● **ACTIVITY**
Give back all the data exactly, line by line.

-- DATA SHOWN follows --

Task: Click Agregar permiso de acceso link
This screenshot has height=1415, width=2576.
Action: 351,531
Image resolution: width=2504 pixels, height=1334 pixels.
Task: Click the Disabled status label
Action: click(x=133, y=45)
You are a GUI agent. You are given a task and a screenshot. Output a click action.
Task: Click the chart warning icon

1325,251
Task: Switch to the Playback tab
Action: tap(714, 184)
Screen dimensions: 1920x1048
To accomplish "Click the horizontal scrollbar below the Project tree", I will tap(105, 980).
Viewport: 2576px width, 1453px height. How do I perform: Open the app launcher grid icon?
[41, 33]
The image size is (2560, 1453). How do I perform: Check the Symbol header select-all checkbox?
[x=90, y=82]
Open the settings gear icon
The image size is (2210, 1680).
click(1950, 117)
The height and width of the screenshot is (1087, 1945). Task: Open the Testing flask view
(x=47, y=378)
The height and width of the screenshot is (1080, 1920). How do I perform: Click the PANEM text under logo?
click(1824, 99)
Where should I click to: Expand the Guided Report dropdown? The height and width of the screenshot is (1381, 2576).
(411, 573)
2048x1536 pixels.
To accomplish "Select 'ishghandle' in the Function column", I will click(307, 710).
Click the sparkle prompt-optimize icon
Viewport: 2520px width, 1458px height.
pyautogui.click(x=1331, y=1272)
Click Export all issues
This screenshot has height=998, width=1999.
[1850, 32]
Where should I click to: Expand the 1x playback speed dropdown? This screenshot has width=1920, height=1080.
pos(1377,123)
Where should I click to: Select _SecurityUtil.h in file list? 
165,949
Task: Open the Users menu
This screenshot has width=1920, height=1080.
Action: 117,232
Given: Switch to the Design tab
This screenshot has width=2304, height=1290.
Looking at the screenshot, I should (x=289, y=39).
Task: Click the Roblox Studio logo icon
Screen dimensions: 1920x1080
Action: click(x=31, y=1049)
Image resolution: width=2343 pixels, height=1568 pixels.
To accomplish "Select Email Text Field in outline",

-- DATA SHOWN concluded --

● **ANSWER SECTION**
Task: Click Agregar permiso de acceso link
This screenshot has height=1415, width=2576.
Action: 351,531
Image resolution: width=2504 pixels, height=1334 pixels.
Task: Click the Disabled status label
Action: click(x=133, y=45)
You are a GUI agent. You are given a task and a screenshot. Output a click action.
Task: Click the chart warning icon

1325,251
Task: Switch to the Playback tab
Action: tap(714, 184)
Screen dimensions: 1920x1048
To accomplish "Click the horizontal scrollbar below the Project tree", I will tap(105, 980).
Viewport: 2576px width, 1453px height. How do I perform: Open the app launcher grid icon?
[41, 33]
The image size is (2560, 1453). How do I perform: Check the Symbol header select-all checkbox?
[x=90, y=82]
Open the settings gear icon
The image size is (2210, 1680).
click(1950, 117)
The height and width of the screenshot is (1087, 1945). Task: Open the Testing flask view
(x=47, y=378)
The height and width of the screenshot is (1080, 1920). How do I perform: Click the PANEM text under logo?
click(1824, 99)
Where should I click to: Expand the Guided Report dropdown? The height and width of the screenshot is (1381, 2576).
(411, 573)
2048x1536 pixels.
To accomplish "Select 'ishghandle' in the Function column", I will click(307, 710).
Click the sparkle prompt-optimize icon
Viewport: 2520px width, 1458px height.
pyautogui.click(x=1331, y=1272)
Click Export all issues
This screenshot has height=998, width=1999.
[1850, 32]
Where should I click to: Expand the 1x playback speed dropdown? This screenshot has width=1920, height=1080.
pos(1377,123)
Where should I click to: Select _SecurityUtil.h in file list? 
165,949
Task: Open the Users menu
This screenshot has width=1920, height=1080.
Action: 117,232
Given: Switch to the Design tab
This screenshot has width=2304, height=1290.
Looking at the screenshot, I should (x=289, y=39).
Task: Click the Roblox Studio logo icon
Screen dimensions: 1920x1080
Action: click(x=31, y=1049)
Image resolution: width=2343 pixels, height=1568 pixels.
To accomplish "Select Email Text Field in outline",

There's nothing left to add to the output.